▸ Task statement: Starting at the line that holds "Like the tweet", copy every line exactly through the end of the data, and no others.

▸ Data:
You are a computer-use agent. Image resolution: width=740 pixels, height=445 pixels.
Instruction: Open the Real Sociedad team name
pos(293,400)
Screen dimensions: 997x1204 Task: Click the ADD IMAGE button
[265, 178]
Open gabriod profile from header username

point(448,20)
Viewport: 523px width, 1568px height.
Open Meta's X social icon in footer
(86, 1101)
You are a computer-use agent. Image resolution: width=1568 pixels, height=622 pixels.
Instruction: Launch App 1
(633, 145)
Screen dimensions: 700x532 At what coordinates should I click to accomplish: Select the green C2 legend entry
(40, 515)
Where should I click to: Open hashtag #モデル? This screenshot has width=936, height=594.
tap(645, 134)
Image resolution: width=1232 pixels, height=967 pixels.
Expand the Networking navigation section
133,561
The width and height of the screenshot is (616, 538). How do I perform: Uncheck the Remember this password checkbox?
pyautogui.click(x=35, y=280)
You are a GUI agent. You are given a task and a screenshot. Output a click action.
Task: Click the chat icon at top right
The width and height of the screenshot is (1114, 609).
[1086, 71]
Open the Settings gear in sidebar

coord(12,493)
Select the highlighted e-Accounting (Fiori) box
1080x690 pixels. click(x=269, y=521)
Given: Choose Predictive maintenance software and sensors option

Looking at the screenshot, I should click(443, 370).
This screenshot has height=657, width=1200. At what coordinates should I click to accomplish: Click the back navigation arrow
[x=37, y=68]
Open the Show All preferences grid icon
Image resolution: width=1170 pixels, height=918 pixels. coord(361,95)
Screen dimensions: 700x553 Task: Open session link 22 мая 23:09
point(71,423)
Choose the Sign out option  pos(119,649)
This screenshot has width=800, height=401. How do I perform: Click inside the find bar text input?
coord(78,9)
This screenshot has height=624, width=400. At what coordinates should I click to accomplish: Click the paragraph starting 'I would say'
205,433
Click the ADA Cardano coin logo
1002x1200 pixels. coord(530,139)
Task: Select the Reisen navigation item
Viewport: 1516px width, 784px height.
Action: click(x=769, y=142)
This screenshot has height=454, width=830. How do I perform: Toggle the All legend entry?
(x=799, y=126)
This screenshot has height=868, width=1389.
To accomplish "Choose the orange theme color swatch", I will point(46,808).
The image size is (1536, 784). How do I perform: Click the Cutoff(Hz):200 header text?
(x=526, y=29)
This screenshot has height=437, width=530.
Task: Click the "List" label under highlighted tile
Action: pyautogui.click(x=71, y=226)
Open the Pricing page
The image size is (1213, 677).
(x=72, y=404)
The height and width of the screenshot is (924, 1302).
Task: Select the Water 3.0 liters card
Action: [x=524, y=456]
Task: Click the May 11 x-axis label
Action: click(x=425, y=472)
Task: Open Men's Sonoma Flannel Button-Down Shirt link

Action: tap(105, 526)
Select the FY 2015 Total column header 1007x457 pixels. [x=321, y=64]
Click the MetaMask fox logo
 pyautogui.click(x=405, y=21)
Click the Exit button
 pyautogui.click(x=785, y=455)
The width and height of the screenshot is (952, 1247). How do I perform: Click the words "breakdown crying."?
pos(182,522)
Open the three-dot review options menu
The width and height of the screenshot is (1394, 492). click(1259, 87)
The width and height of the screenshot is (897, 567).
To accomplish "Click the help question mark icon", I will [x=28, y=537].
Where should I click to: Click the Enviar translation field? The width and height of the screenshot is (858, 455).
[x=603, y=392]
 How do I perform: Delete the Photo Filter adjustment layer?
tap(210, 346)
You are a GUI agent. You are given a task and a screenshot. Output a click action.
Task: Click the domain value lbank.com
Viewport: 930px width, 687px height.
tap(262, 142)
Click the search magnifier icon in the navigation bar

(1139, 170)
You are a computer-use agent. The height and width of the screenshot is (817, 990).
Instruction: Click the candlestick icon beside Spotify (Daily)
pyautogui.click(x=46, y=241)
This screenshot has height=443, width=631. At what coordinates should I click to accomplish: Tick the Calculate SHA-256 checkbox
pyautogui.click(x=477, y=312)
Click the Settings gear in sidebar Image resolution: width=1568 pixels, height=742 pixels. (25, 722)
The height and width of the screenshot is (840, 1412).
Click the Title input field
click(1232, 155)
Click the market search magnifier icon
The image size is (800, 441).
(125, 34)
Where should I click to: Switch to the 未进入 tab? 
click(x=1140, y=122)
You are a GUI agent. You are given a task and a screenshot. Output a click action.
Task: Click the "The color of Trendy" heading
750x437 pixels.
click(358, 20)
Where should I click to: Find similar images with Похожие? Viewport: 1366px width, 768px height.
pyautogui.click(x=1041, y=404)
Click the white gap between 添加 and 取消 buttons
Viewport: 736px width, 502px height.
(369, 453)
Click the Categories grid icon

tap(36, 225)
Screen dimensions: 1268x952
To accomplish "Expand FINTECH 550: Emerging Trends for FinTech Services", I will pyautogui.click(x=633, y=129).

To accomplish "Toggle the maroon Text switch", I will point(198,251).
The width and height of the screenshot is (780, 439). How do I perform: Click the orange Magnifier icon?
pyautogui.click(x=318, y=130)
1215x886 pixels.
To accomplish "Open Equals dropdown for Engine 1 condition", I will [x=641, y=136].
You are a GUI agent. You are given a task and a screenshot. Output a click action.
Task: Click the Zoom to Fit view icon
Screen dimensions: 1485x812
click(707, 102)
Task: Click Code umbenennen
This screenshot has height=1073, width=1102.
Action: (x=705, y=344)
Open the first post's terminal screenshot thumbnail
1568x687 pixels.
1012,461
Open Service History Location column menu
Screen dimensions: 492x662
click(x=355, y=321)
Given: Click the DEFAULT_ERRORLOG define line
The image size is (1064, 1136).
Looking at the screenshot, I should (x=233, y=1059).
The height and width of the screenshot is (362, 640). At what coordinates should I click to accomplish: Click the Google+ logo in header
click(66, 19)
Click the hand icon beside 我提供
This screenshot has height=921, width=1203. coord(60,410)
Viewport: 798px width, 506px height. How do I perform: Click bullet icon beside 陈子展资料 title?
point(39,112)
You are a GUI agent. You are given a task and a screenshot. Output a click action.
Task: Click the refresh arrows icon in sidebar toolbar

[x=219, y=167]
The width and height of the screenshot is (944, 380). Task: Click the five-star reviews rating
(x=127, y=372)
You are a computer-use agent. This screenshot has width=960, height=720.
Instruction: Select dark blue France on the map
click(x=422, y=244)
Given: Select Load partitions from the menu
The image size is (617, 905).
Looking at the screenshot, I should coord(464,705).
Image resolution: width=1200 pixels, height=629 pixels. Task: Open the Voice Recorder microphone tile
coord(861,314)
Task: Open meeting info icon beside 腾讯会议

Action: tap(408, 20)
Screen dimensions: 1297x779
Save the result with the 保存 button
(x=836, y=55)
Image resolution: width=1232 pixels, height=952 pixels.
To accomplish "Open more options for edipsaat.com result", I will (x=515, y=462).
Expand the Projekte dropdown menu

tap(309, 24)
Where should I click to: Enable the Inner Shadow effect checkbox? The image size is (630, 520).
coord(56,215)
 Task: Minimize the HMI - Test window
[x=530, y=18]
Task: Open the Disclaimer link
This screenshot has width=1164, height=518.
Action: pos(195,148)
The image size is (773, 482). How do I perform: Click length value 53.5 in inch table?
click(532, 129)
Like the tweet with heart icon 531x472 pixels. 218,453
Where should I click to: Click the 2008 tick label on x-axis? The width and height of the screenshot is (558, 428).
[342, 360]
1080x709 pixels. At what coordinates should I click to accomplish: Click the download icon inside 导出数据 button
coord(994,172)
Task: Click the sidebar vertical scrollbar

▸ Task result:
Like the tweet with heart icon 531x472 pixels. 218,453
Where should I click to: Click the 2008 tick label on x-axis? The width and height of the screenshot is (558, 428).
[342, 360]
1080x709 pixels. At what coordinates should I click to accomplish: Click the download icon inside 导出数据 button
coord(994,172)
Task: Click the sidebar vertical scrollbar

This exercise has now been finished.